First, the Senate bill targets clean technology while promoting dirty energy:
- Renewable energy tax credits used to finance new wind and solar facilities are severely undercut by an obscure provision in the bill called Base Erosion and Anti-abuse Tax (BEAT), as Greentech Media reports. The provision would make it harder for multinational corporations to reduce their tax rates by buying these tax credits. At issue are the production tax credit (PTC) for wind developers and the investment tax credit (ITC) for solar projects.

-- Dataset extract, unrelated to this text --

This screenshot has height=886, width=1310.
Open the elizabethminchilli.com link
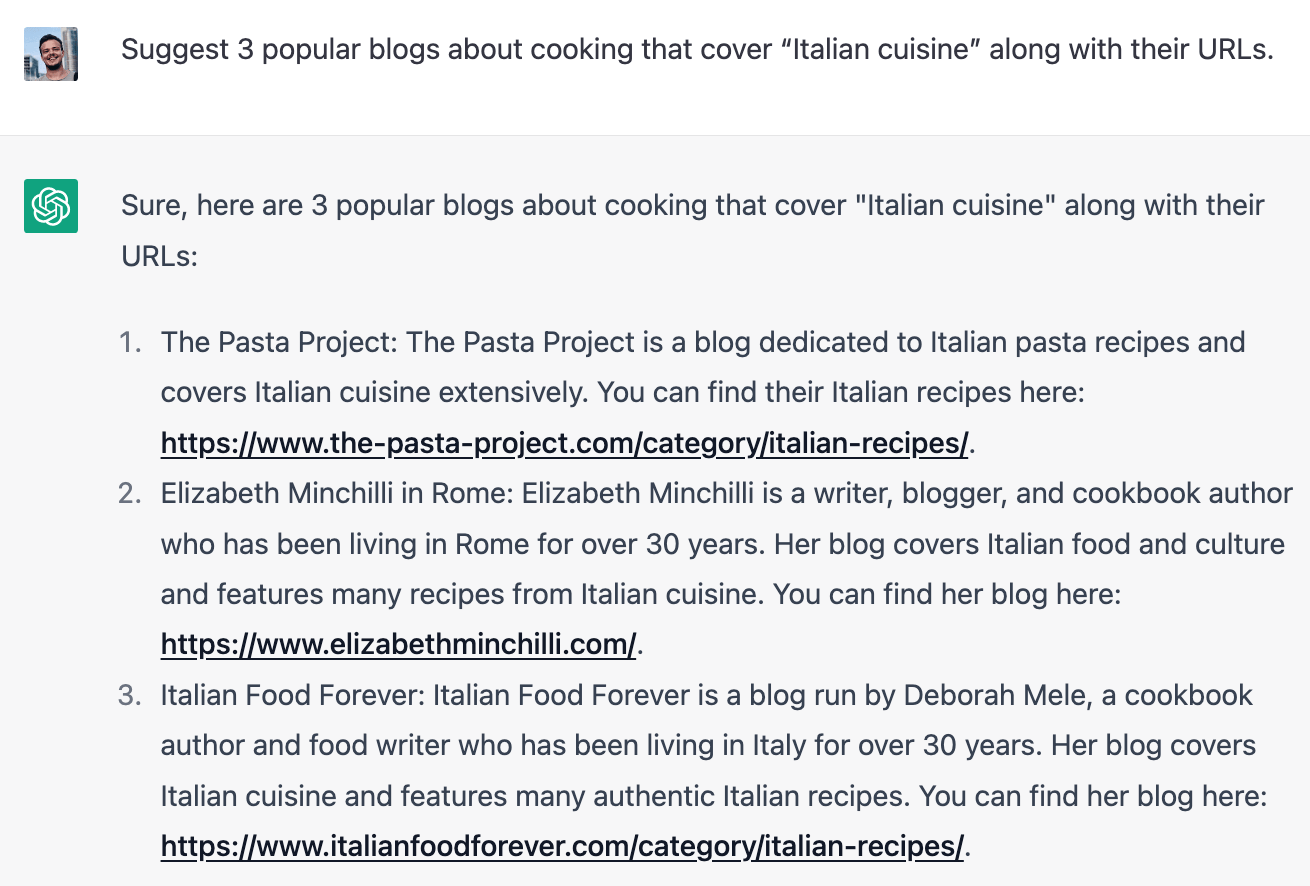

This bill language would decrease the value of the credits, making the renewables projects harder to finance.
- Similarly, the reinstatement of the alternative minimum tax for corporations, which was not in the House bill, also hurts the market for renewable tax credits, if not devastates it. By inserting this provision at the very last minute, Senate leaders attempted to offset some of the other tax cuts and projected deficits by ensuring corporations pay a minimum tax. The problem is that it renders many tax credits worthless, as businesses will no longer need them to reduce their tax burden.
- As a “dirty cherry” on top, the Senate bill opens the Arctic National Wildlife Refuge to oil drilling.
On housing, the tax bill has the potential to devastate affordable housing and other badly needed infill projects. Affordable projects often rely on tax credits for financing. As Novogradac & Company writes, the BEAT provision will dampen corporate investors from claiming tax credits like the low-income housing tax credit (LIHTC), new markets tax credit (NMTC), and historic tax credit (HTC), all used to fund affordable and other infill projects. Other changes in the bill promise further dampening of financing for affordable housing. (For an affordable developer perspective on the changes, listen to Mary Murtagh depressing account at minute 38 of the new CalMatters housing podcast.)
The only good news for environmental and housing advocates is that there is still a chance to make changes in the final bill as it goes through the joint conference committee now. And ultimately that the provisions here can be rescinded in 2021, with a new congress and president. But there’s no denying that the bills as currently written represent a huge setback for clean energy and land use policies across the country.